China denies allegations of such human rights abuses in Xinjiang. He insisted that his re-education camps are necessary to prevent religious extremism and terrorism in the area, which is home to some 11 million Uighurs, a predominantly Muslim ethnic minority who speak a language closely related to Turkish and have their own distinct culture.
Opinion articles and reports in the Chinese state media also specifically argued against applying the term “genocide” to the situation.
The Washington-based advocacy group, Campaign for Uyghurs, hailed the designation as a step towards justice.
“This statement does not change anything immediately, but as any victim will tell you, having the eyes of the world community seeing us and recognizing that our horror is real, means everything,” CFU Director Rushan Abbas said in a statement on Tuesday .
“My own sister’s 20-year sentence in prison on false charges is clearly linked to this genocidal intention of the Chinese regime. She, and all Uighurs, deserve justice,” he added.
Concern about human rights issues in Xinjiang is a bipartisan issue in the United States. However, the announcement in the final hours of the Trump administration could further complicate the new Biden government’s approach and negotiations with Beijing.
The president-elect spoke about human rights violations in China and, in November 2019, rated the mass internment of Uighur Muslims “among the worst human rights abuses in the world today”.
“The United States cannot be silent – we must speak out against this oppression and relentlessly defend human rights around the world,” tweeted Biden. In a statement to Politico in August, Biden’s campaign spokesman Andrew Bates called the crimes genocide.
“If the Trump administration really decides to call it what it is, as Joe Biden has done, the urgent question is what Donald Trump will do to act.
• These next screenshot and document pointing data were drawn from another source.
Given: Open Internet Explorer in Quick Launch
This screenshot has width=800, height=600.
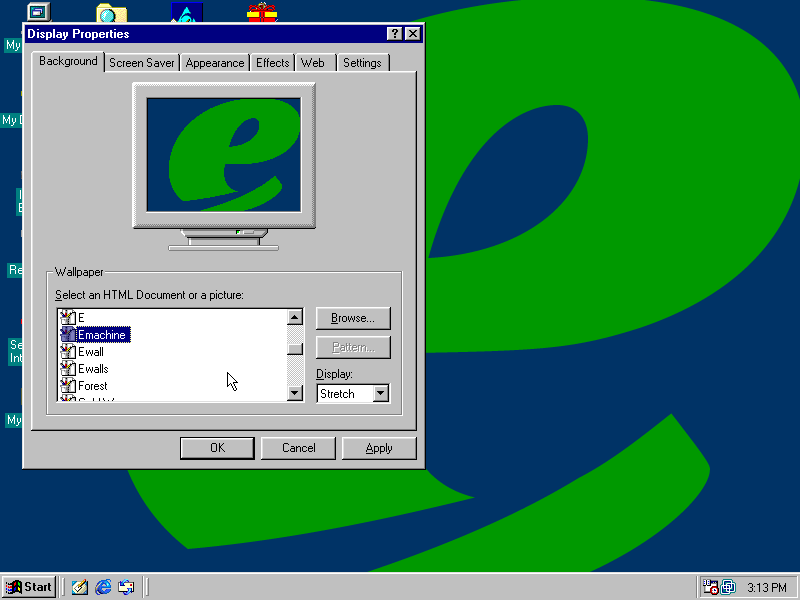Looking at the screenshot, I should tap(103, 587).
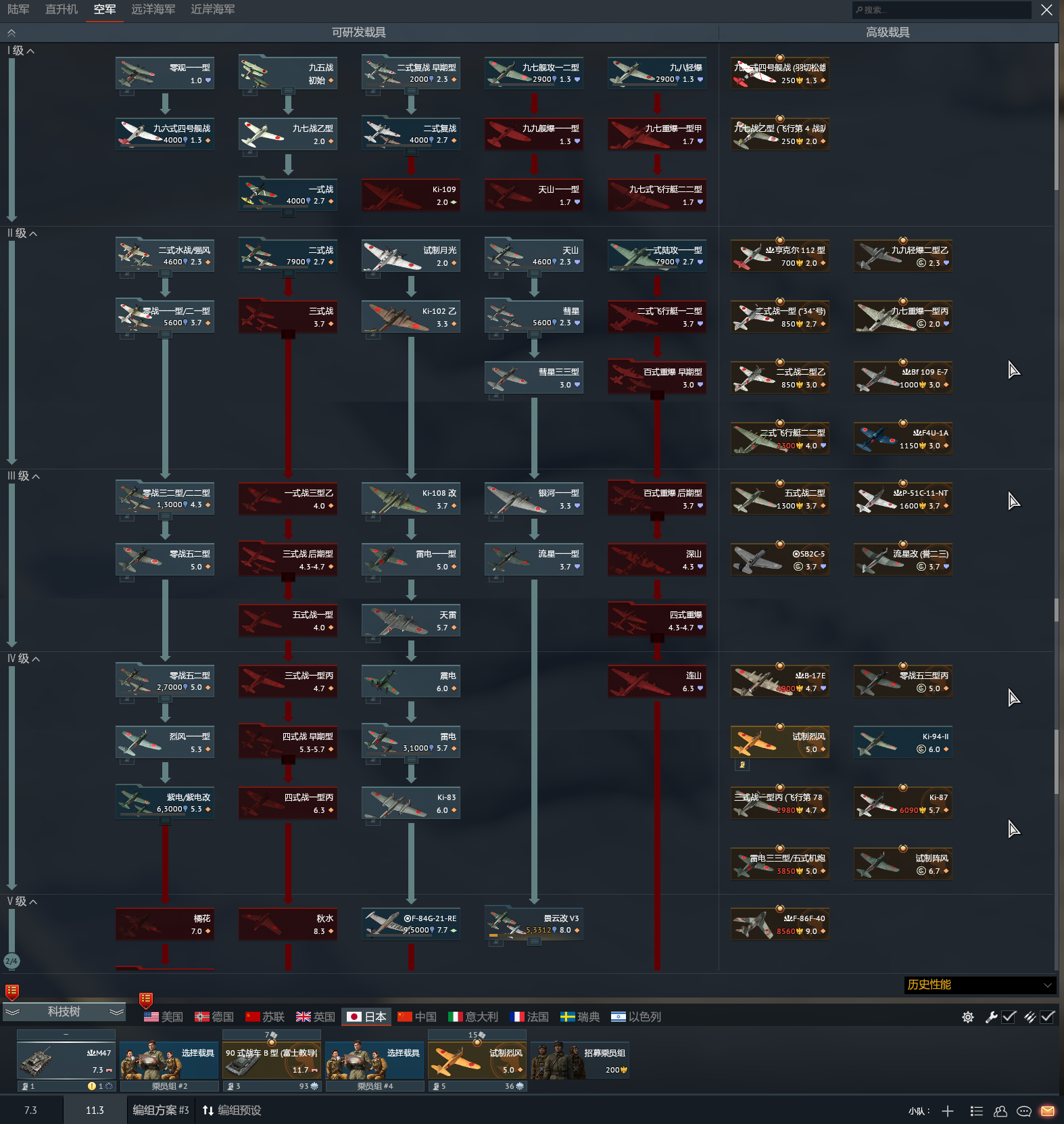Open the friends contacts icon

click(1000, 1110)
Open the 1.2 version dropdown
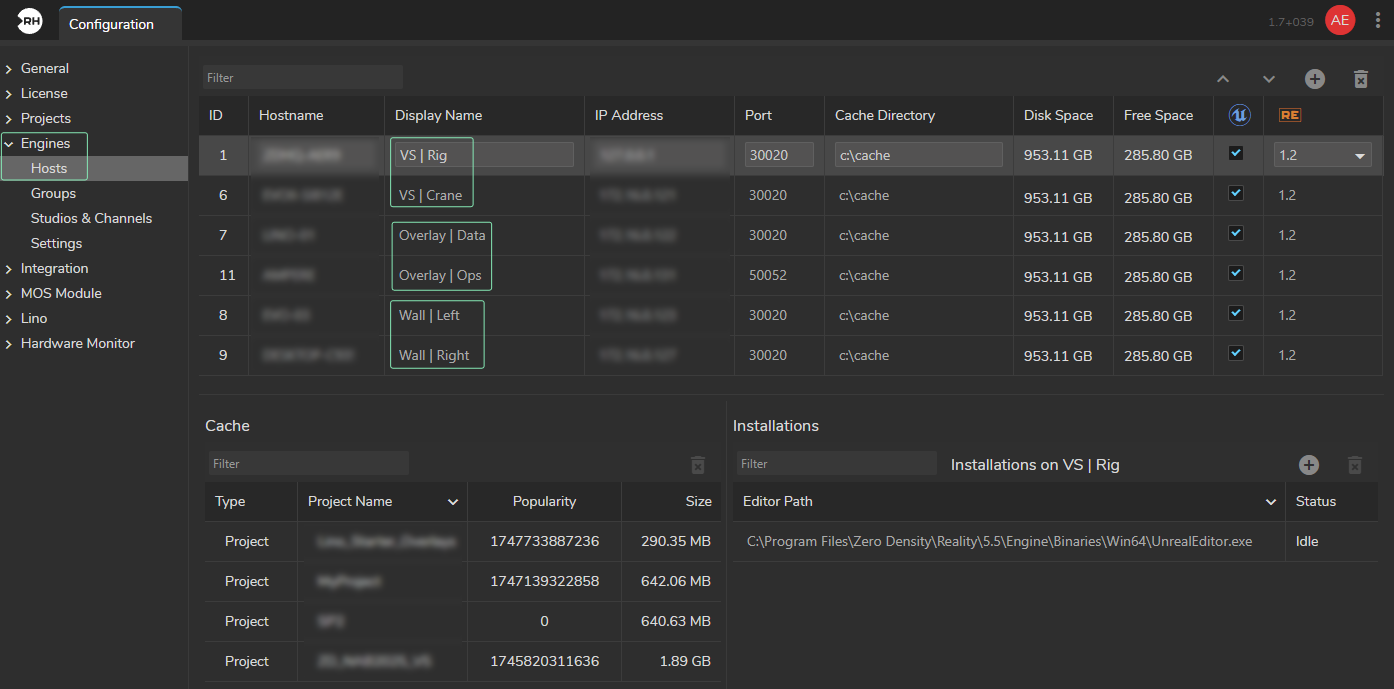Viewport: 1394px width, 689px height. [x=1322, y=155]
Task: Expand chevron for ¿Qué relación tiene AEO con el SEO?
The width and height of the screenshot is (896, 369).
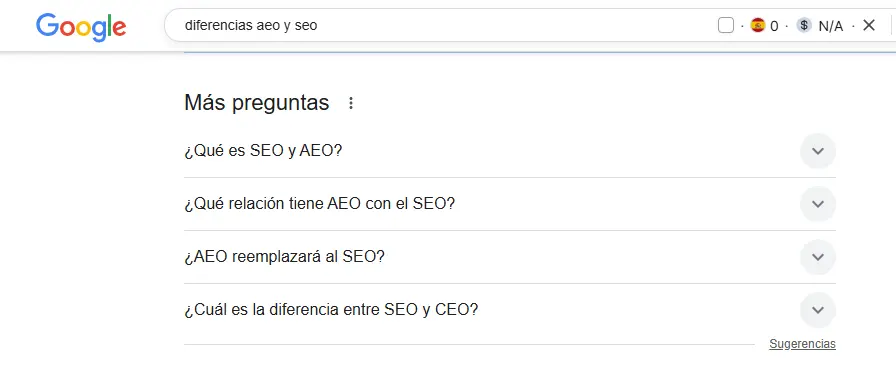Action: (818, 204)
He must also apologize for tolerating this horrible treatment of Uighurs,” said Bates. he said – apparently referring to a complaint by former national security adviser John Bolton that Trump had previously encouraged Chinese President Xi Jinping to continue to build detention camps in Xinjiang.
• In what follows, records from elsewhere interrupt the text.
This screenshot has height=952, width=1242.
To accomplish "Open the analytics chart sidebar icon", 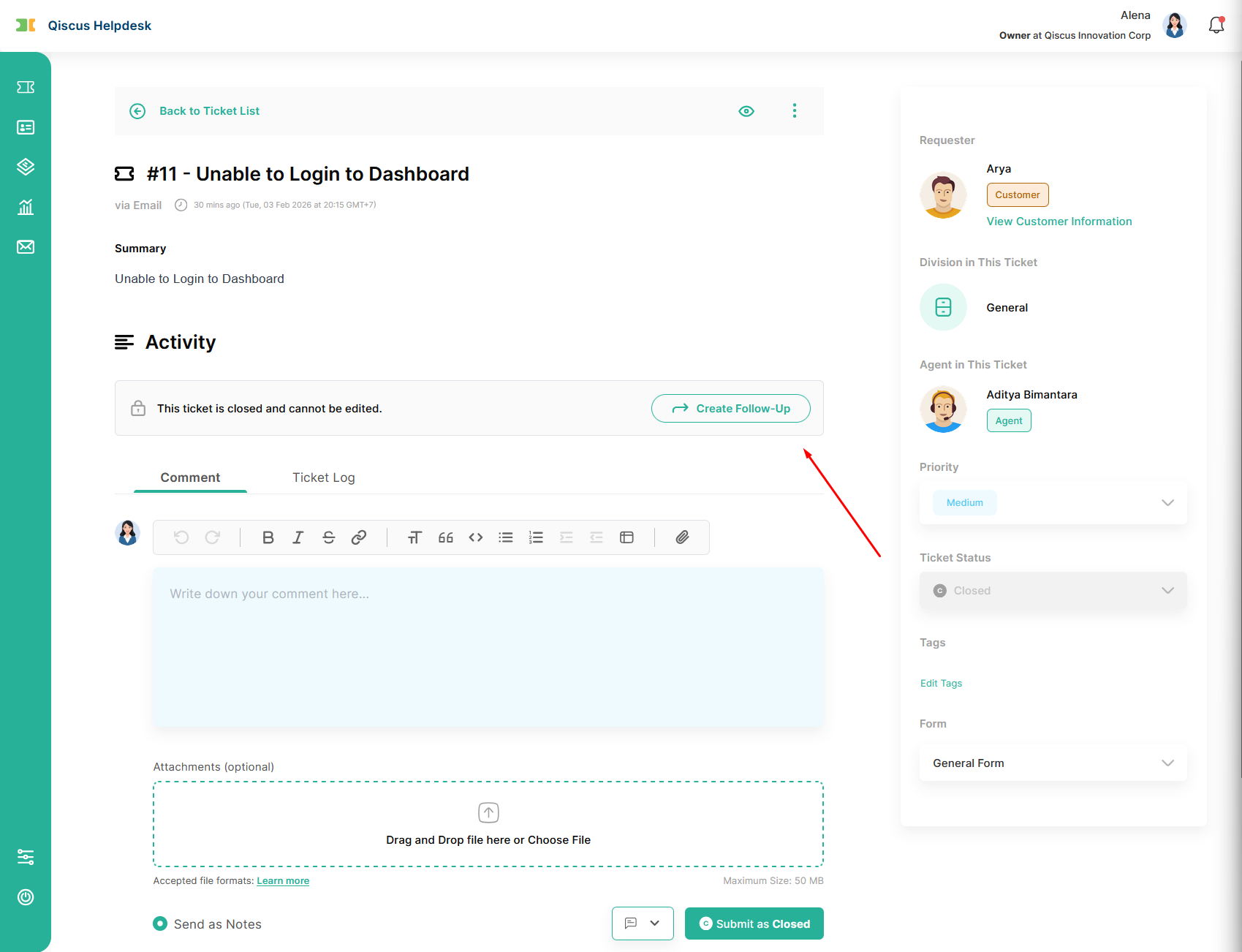I will (x=26, y=207).
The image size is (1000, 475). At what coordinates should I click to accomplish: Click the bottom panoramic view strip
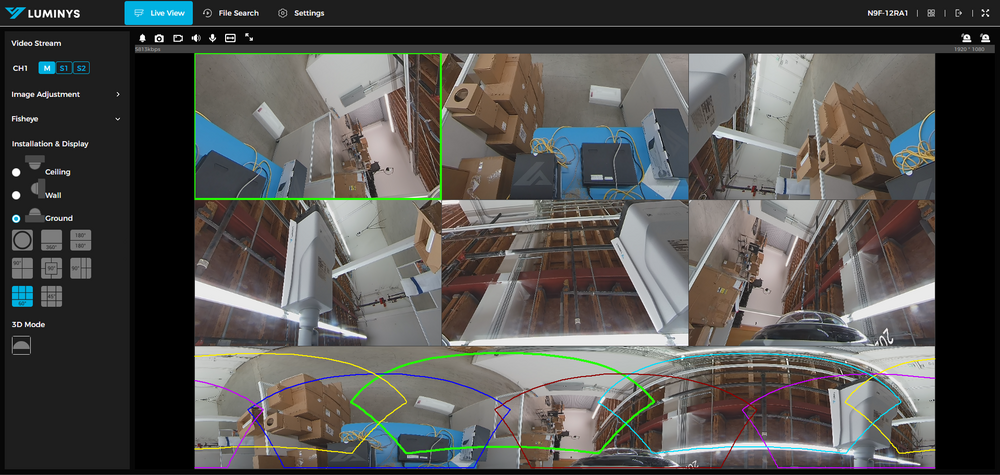[x=564, y=408]
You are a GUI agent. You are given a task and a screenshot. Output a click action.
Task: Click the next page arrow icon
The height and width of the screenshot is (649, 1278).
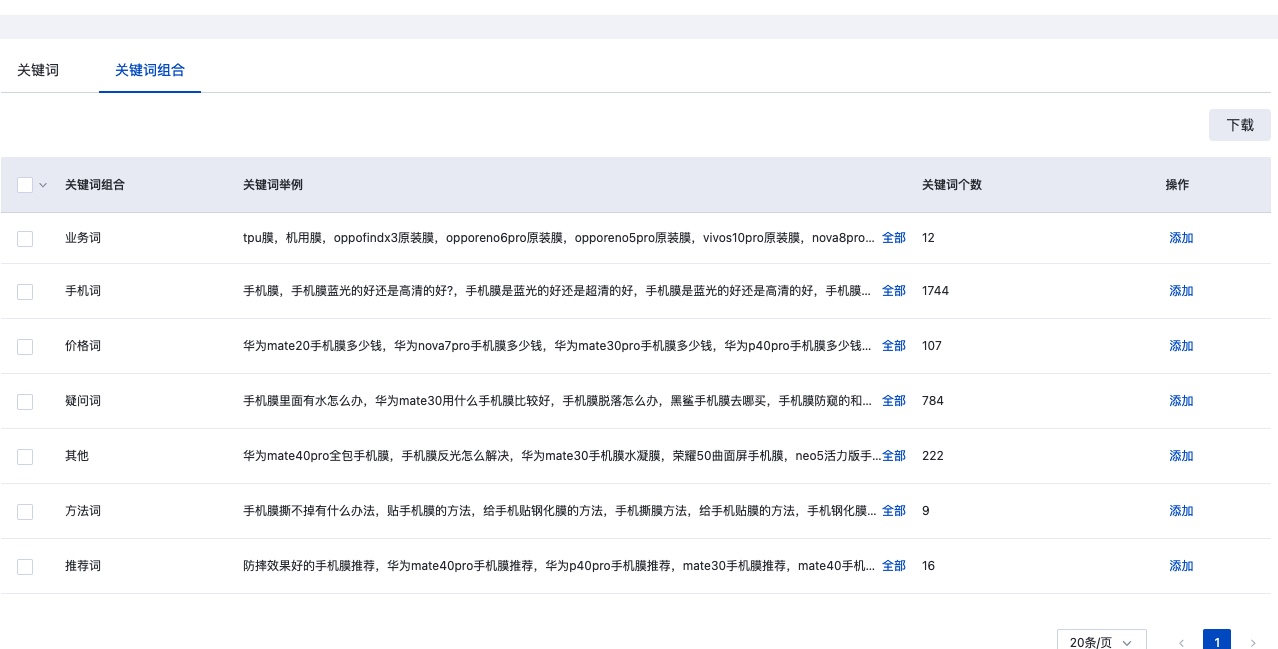tap(1253, 642)
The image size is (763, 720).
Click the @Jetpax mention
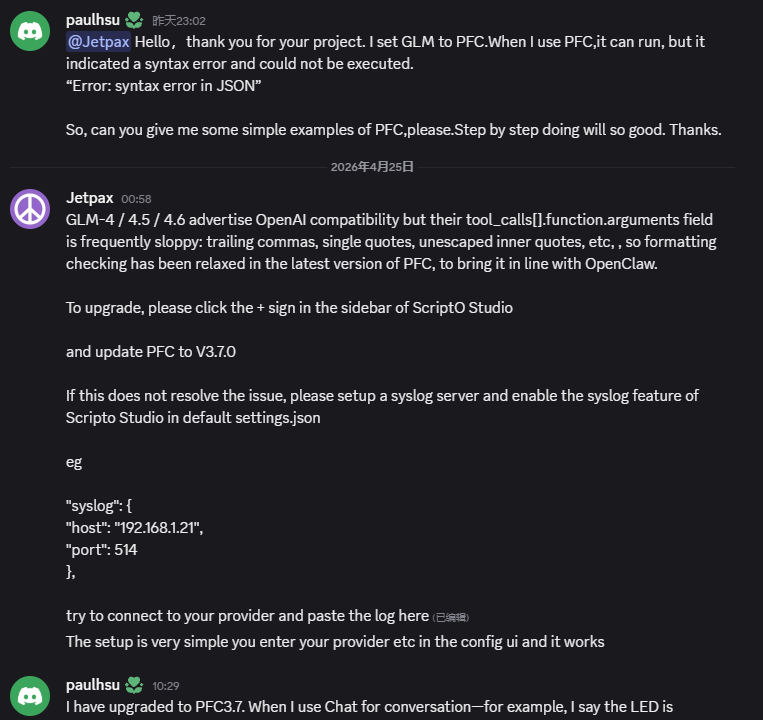(98, 41)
In his statement on Tuesday, Pompeo said that he “instructed the US State Department to continue to investigate and collect relevant information about the ongoing atrocities in Xinjiang and to make that evidence available to competent authorities and the international community to the extent permitted. by law. “
The treatment of Uighurs and other minorities in Xinjiang has been widely condemned by the international community. In July 2019, twenty-two countries, including Japan and the United Kingdom, signed a letter urging China to end its “arbitrary mass arrests and related violations” and urged Beijing to allow UN experts to access the region.
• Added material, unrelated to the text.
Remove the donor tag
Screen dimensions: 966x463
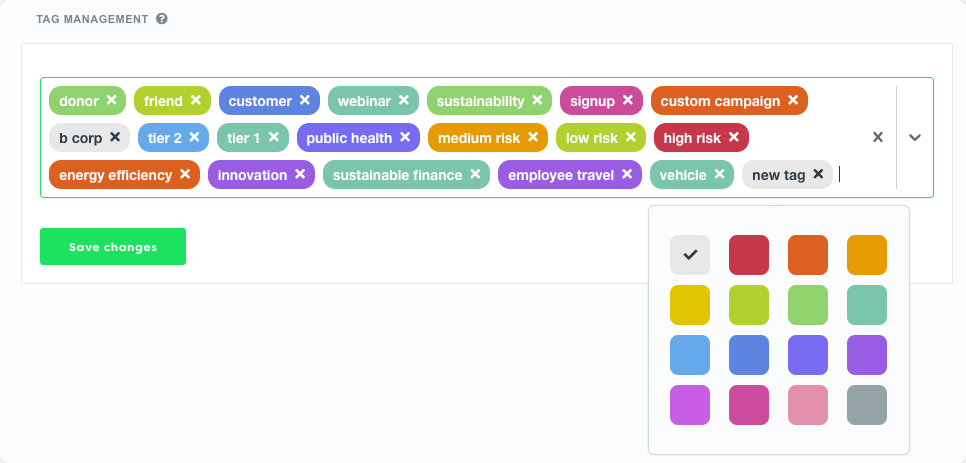[x=112, y=100]
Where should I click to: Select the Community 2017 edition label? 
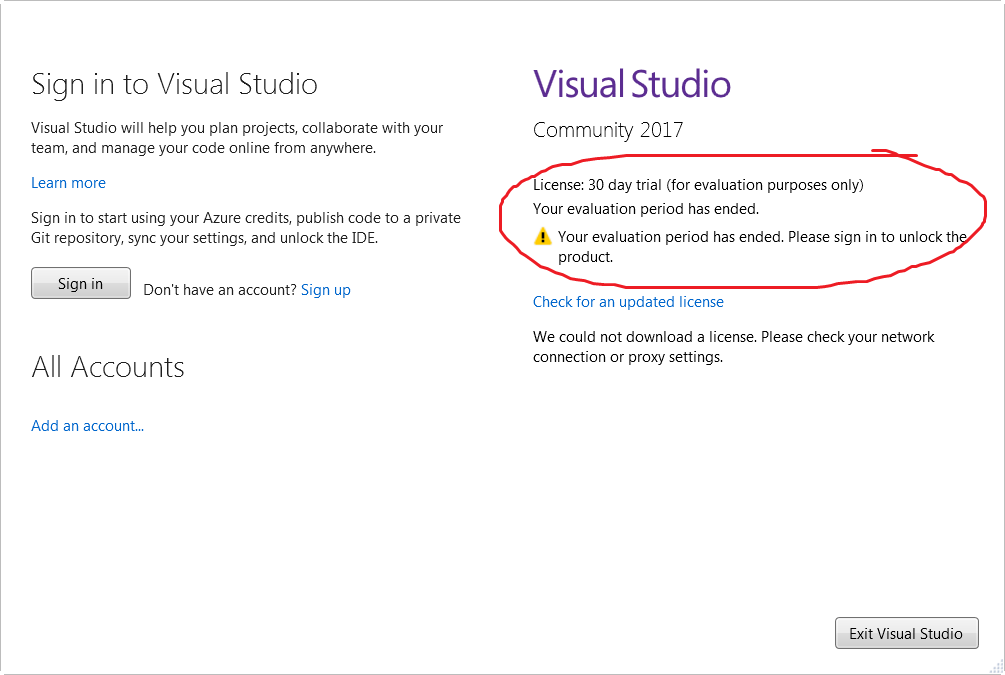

In December, the European Parliament adopted a resolution condemning China on charges of forced labor. The British government also criticized Beijing and said earlier this month that it would fine companies that concealed connections with Xinjiang.
The new measures were designed to ensure that all British organizations “are not complicit in or profit from human rights violations in Xinjiang,” according to the United Kingdom’s Foreign Ministry.
Earlier this month, the US also banned imports of cotton products and tomatoes produced in Xinjiang due to forced labor issues.